Posted August 5, 2024 by Nicky in Reviews / 4 Comments

Review – Standard Deviations

Standard Deviations: Flawed Assumptions, Tortured Data, and Other Ways To Lie With Statistics

by Gary Smith

Genres: Non-fiction, Science
Pages: 304
Rating: two-stars
Synopsis:

Did you know that having a messy room will make you racist? Or that human beings possess the ability to postpone death until after important ceremonial occasions? Or that people live three to five years longer if they have positive initials, like ACE?

All of these 'facts' have been argued with a straight face by researchers and backed up with reams of data and convincing statistics.
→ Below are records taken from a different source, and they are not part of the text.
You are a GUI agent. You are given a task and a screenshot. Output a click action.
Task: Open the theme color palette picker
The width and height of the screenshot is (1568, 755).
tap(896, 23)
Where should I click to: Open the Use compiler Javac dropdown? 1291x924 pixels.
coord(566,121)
As Nobel Prize-winning economist Ronald Coase once cynically observed, 'If you torture data long enough, it will confess.' Lying with statistics is a time-honoured con.
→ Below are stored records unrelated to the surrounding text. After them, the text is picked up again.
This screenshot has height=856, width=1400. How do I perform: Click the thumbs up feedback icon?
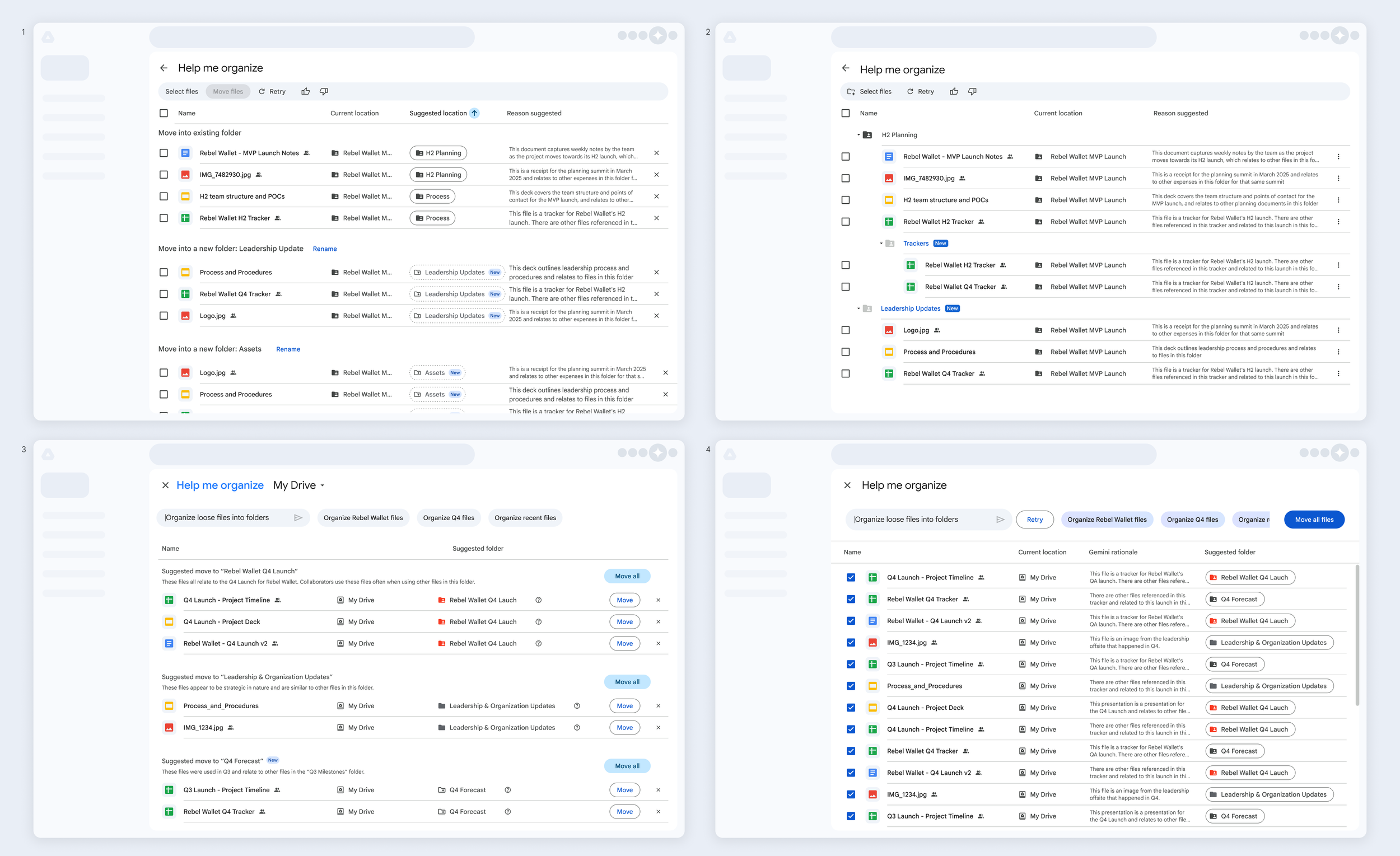coord(306,91)
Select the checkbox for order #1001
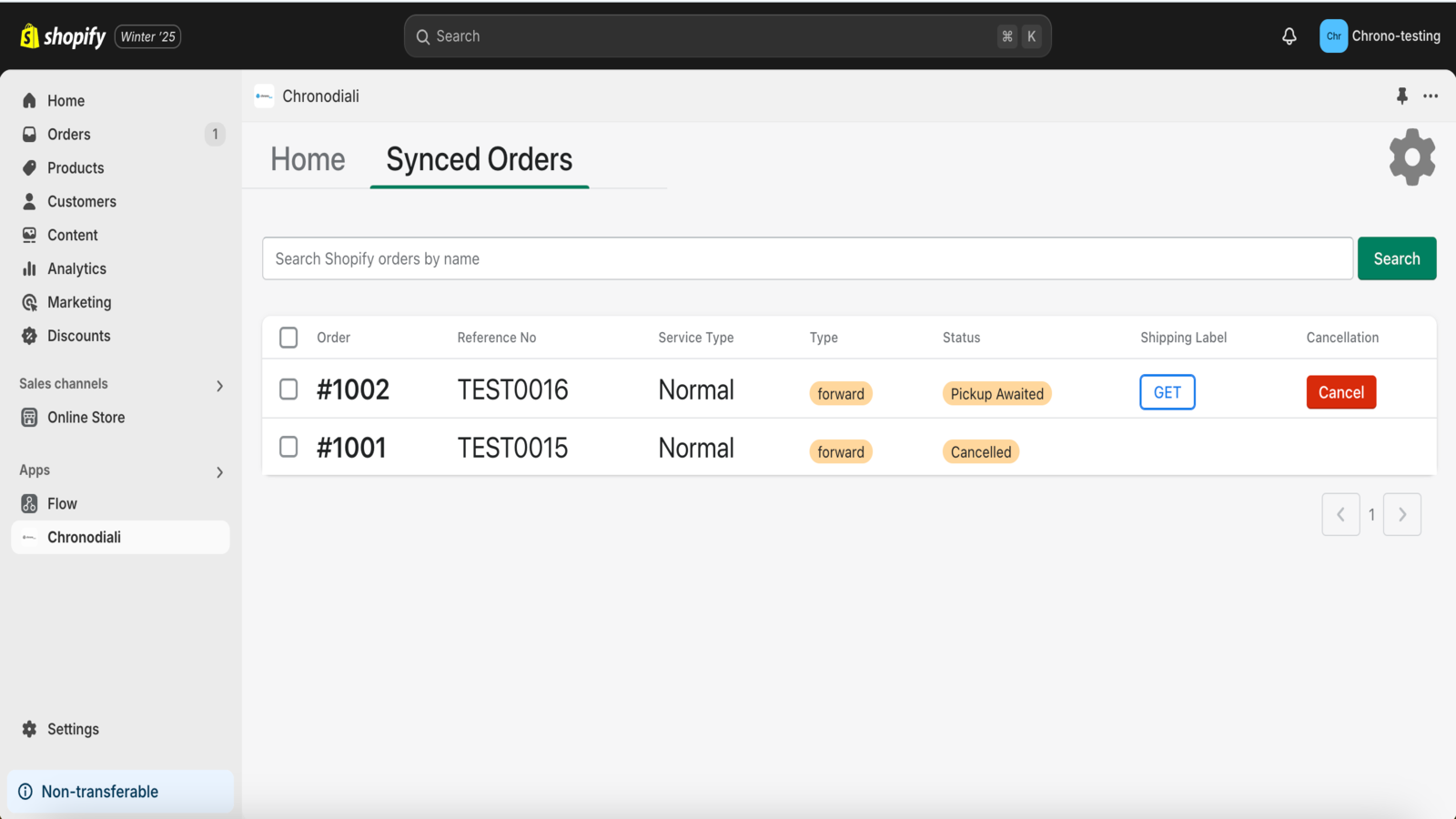Viewport: 1456px width, 819px height. [288, 447]
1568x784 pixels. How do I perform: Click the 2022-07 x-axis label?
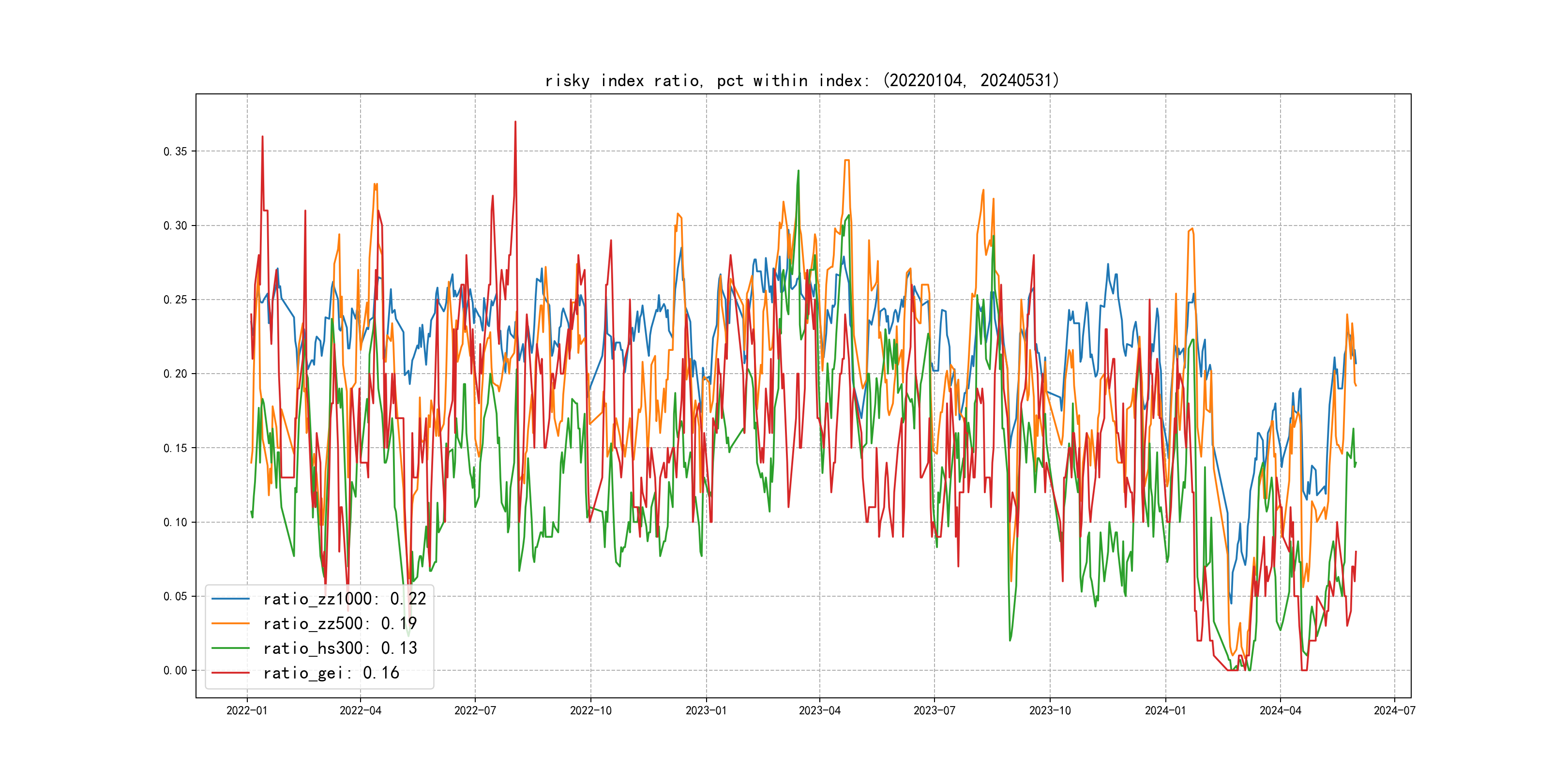(475, 711)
In Standard Deviations, economics professor Gary Smith walks us through the various tricks and traps that people use to back up their own crackpot theories. Sometimes, the unscrupulous deliberately try to mislead us. Other times, the well-intentioned are blissfully unaware of the mischief they are committing. Today, data is so plentiful that researchers spend precious little time distinguishing between good, meaningful deductions and total rubbish. Not only do others use data to fool us, we fool ourselves.

Gary Smith’s Standard DeviationsĀ is basically a primer on how to notice when data is being manipulated in some way. Some of it is obvious (omitting zero from a graph’s axes can obliterate scale; reporting only some of the data from an experiment means likely the effect disappears when using the full data; p = 0.05 still means the result is a coincidence 5% of the time), and some of it less so — though to some extent I likely find it familiar/obvious because some grounding in statistics is required to study biology and especially infectious diseases.

For me, the book was far longer than it needed to be, with some principles repeated in multiple places (even without counting the final summing-up chapter). I can imagine that others would find multiple examples and reinforcement of the ideas helpful, though.

Overall, it felt surprisingly dated for a book published in 2014. I think that’s down to the examples used, and some difficult-to-put-one’s-finger-on attitude on the part of the author — it feels like you could mention sexism, racism, etc, etc, and he’d go look at the data with his initial starting point being “you’re wrong”. That may be unfair, it’s a very personal reaction to not-very-much actual evidence.

And admittedly, he got my back up immediately by opining on cephalopod intelligence in a way that demonstrated he clearly didn’t know the first thing about cephalopod intelligence. Stay in your lane and write about what you understand, Mr Smith.